ISBN: 978-1-905610-32-7
Published: 2005
Pages: 46
Key Themes: schizophrenia, recovery, self-help, advice, information


This collection of essays deals with the later stages of schizophrenia. The first section concerns what it is like to experience the illness in the long term. This is followed by what it is like to experience a sense of recovery from the illness. Again it is often said that you cannot know what it is like to have schizophrenia unless you have had it yourself. I believe that this account can give some further insights beyond those contained in the first volume.

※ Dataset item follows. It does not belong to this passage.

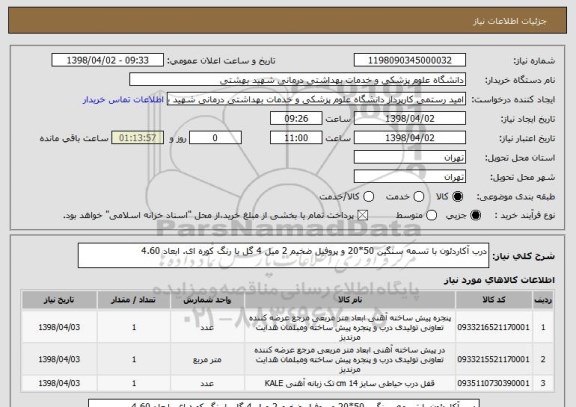Click the شرح کلی نیاز description box

(283, 255)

With this important book, the second in a distinguished series, Mark explores some very pressing issues and in doing so debunks some myths and exposes many truths about this common condition.

About the Author

My biographical history is very much dominated by schizophrenia which began at age 21. I had just graduated from university and starting a PhD. course in political philosophy. I had to give up my PhD. after a five year struggle with the illness due to a lack of information to hand about what hearing voices actually is.

Example Essay

Sometimes families know more about schizophrenia than the patient. This can help because trusting a parent means that going to see a psychiatrist will not seem so threatening. It will be obvious to the parent that persecutory delusions are not real, though it may not be to the sufferer who thinks they are real. This reassurance is essential to the whole business of being sectioned – as it is for being taken into hospital, staying there and ultimately taking ones medication. It makes the whole process less frightening, for example that the doctors are not there to simply to lock you up etc. This realisation can take a long time even with family support but without it distinguishing between psychosis and reality can be sometimes impossible.

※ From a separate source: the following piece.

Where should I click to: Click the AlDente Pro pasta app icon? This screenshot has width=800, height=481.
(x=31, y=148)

Families are themselves put under a lot of pressure by the acute suffering schizophrenia can inflict and by the label itself. They have to balance the professional image of the psychiatrist and the negative media image of the illness in order to understand what is happening. In this process families will come under additional pressure and often sadly some sufferers never receive the support they need as families may not be able to cope. To them it seems everything is happening at once the illness, the stigma, being sectioned – all in additions to life other problems, stresses and strains. Some may even need anti-depressants as a result. Often even in hospital it is difficult to get one-to-one contact with the nursing staff, much less the doctors. Having frequent family visits is often the main personalised contact with some one. This is important in that it does give someone to talk to which I think is the main sort of therapy available. This is especially important while the doctors find the right drug. In my case this took 12 traumatic months and family contact was at times a life- line to reality, not to mention the outside world. Here family supervision is vital to be able to go on leave and thus to help to be keeping independent – to avoid being ‘institutionalised.’ I also think having a break from hospital, which can be very monotonous, is as important as being there!

Frequent family visits are important to coming to learn about the whole set up connected with mental health. When families get to see other patients with the same symptoms who have visits from their own relatives and also come to learn how common the illness is they will become more accepting and less frightened by it all. By this I mean the whole illness with its violent side, constantly reported by the media, become replaced by the reality that this is in only a minority of cases and that hospitals are not ‘bedlam’ but generally quiet and restful. In my case all this was very reassuring and my aunt even brought me some grapes because I was ill!